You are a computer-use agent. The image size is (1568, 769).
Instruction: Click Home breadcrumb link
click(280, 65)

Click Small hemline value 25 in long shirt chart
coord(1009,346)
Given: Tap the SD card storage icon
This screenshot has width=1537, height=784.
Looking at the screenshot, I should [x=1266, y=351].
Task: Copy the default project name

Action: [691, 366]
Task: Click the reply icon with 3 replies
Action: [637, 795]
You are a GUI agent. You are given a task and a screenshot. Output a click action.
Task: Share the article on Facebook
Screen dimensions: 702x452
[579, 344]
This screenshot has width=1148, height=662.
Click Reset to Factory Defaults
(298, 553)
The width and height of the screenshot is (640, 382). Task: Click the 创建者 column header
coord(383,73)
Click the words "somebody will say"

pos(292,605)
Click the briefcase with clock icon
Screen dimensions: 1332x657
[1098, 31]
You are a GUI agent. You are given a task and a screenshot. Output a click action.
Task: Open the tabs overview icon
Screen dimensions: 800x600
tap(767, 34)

#### ASSIGNMENT:
Restate every entry word for word.

#### TASK RESULT:
You are a computer-use agent. The image size is (1568, 769).
Instruction: Click Home breadcrumb link
click(280, 65)

Click Small hemline value 25 in long shirt chart
coord(1009,346)
Given: Tap the SD card storage icon
This screenshot has width=1537, height=784.
Looking at the screenshot, I should [x=1266, y=351].
Task: Copy the default project name

Action: [691, 366]
Task: Click the reply icon with 3 replies
Action: [637, 795]
You are a GUI agent. You are given a task and a screenshot. Output a click action.
Task: Share the article on Facebook
Screen dimensions: 702x452
[579, 344]
This screenshot has width=1148, height=662.
Click Reset to Factory Defaults
(298, 553)
The width and height of the screenshot is (640, 382). Task: Click the 创建者 column header
coord(383,73)
Click the words "somebody will say"

pos(292,605)
Click the briefcase with clock icon
Screen dimensions: 1332x657
[1098, 31]
You are a GUI agent. You are given a task and a screenshot. Output a click action.
Task: Open the tabs overview icon
Screen dimensions: 800x600
tap(767, 34)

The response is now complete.